Molecular mass: 81.08u

This one was a real puzzler. When I first looked at it, I thought it couldn’t possibly be stable. Turns out I was wrong! But information about this molecule is hard to find, and it took me a while to dig it up.

First of all, the name is wrong. We can start by leaving out the numbers. Those should only be included when the name would otherwise be ambiguous, which is not the case here. Next, ‘azo’ means a R – N = N – R’ group, where R and R’ stand for other functional groups. The – N = N = N group is actually called an azide. The name of this compound is azido-propadiene. It doesn’t surprise me that the person who designed this challenge didn’t know the proper name, as azides are quite exotic molecules.

Let’s take a look at the actual molecule. A relatively large part of it consists of nitrogen atoms. One rule of thumb in organic chemistry is that compounds with many nitrogens tend to be unstable, explosively so. The nitrogens can free a whole lot of energy by forming nitrogen gas N2. Examples of explosive nitrogen compounds are trinitrotoluene (TNT) and nitroglycerine.
Another thing that’s interesting is the number of bonds on each nitrogen. ‘Regular’ nitrogen can have three bonds, but SpaceChem allows five. This has to do with the fact that the valency (amount of bonds on an atom) changes if an atom gets charged. The maximum bond numbers in SpaceChem are a bit strange and inconsistent. It seems they just picked whatever allows for the most interesting real life molecules. Anyway, the azide nitrogens have 3, 4 and 2 bonds. This is chemically valid, because the middle nitrogen actually has a + charge and the final one has a – charge.

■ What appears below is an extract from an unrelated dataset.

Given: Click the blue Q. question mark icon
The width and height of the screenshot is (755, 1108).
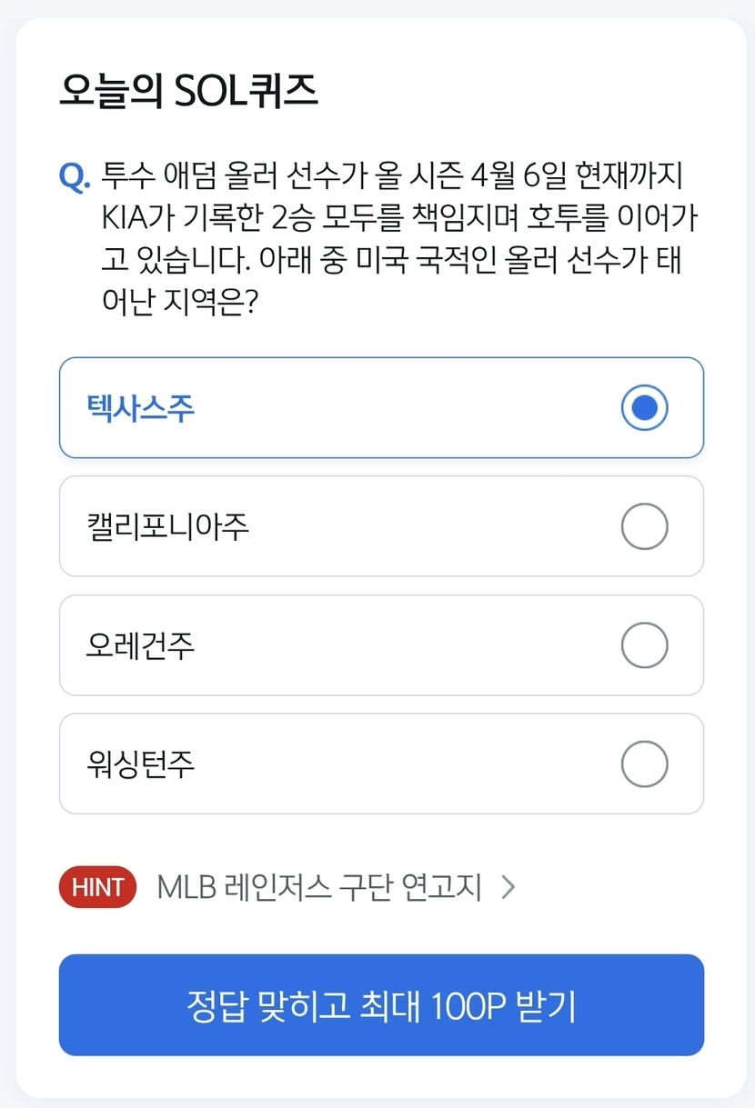Looking at the screenshot, I should tap(74, 175).

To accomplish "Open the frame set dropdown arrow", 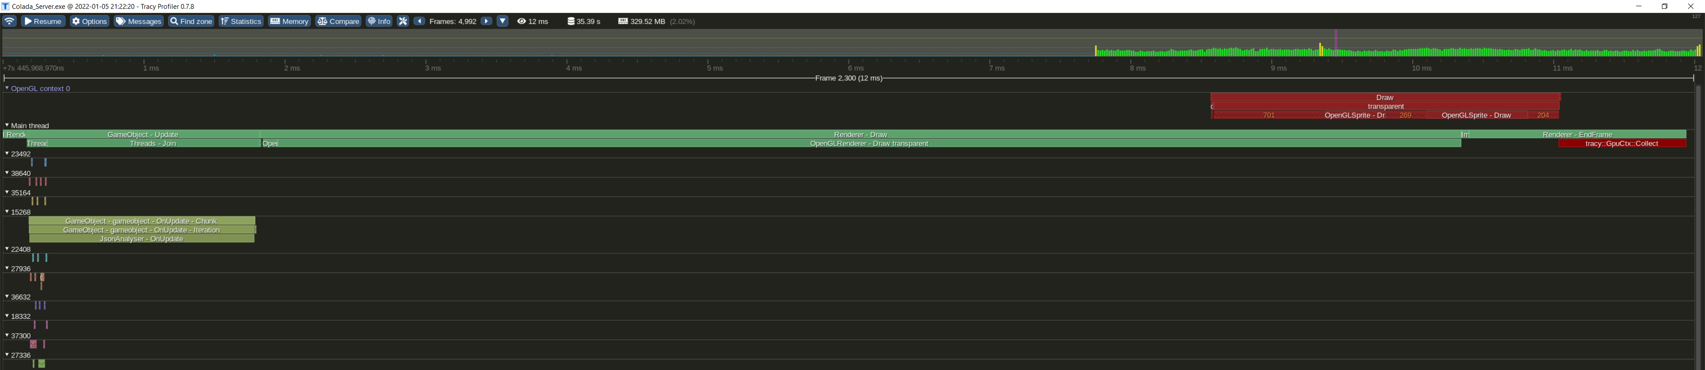I will click(502, 21).
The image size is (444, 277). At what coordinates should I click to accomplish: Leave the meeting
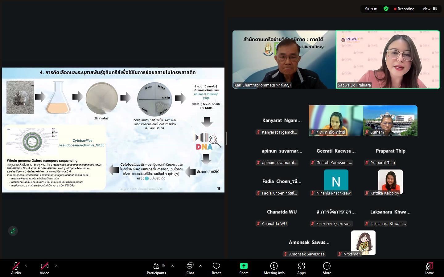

Now, azides have been known for a century and a half, and some are actually relatively stable. I mean, they don’t just explode from an angry stare, you actually have to shake them a bit or something. The most common one is sodium azide NaN3, which is used in car air bags. When disturbed by heat or electricity, it quickly decomposes, forming a lot of nitrogen gas. Another interesting azide is found in zidovudine/AZT/retrovir, the most common drug used in AIDS therapy. It is simply a thymidine (building block of DNA) with an azide attached. The DNA replication mechanism of the HIV-virus gets (partially) blocked when it encounters this thymidine analogue.

Our compound has C = C double bonds, which change its chemistry completely. Scientists were unable to synthesize compouns with an azide and 2 C = C bonds until two decades ago. But they finally found a way. They discovered that these compounds are rather unstable, as expected. They can only exist for a few seconds, but that’s long enough to quickly analyze and determine the structure. Azido-propadiene then reforms into a cyclic structure called a triazole:

It will react further into other compounds from there.

Azido-propadiene has no known uses except for chemical novelty and reminding me that we can make some crazy molecules if we try hard enough. I learned something new and interesting today, and as far as I'm concerned that's always a good thing .

Feasibility of the reaction
Net reaction: 3 HCN --> C3H3N3
Feasibility: low

See how many bonds you need to break and create at once? That’s just not going to happen.

According to the source I found, Azido-propadiene was prepared from iodo-propadiene. That’s propadiene with one H replaced by a iodine atom. In a substitution reaction, the iodine was replaced by N = N = N from a certain large azido compound. Nearly all azido compounds are made from sodium azide, which is synthesized from N2O and NaNH2.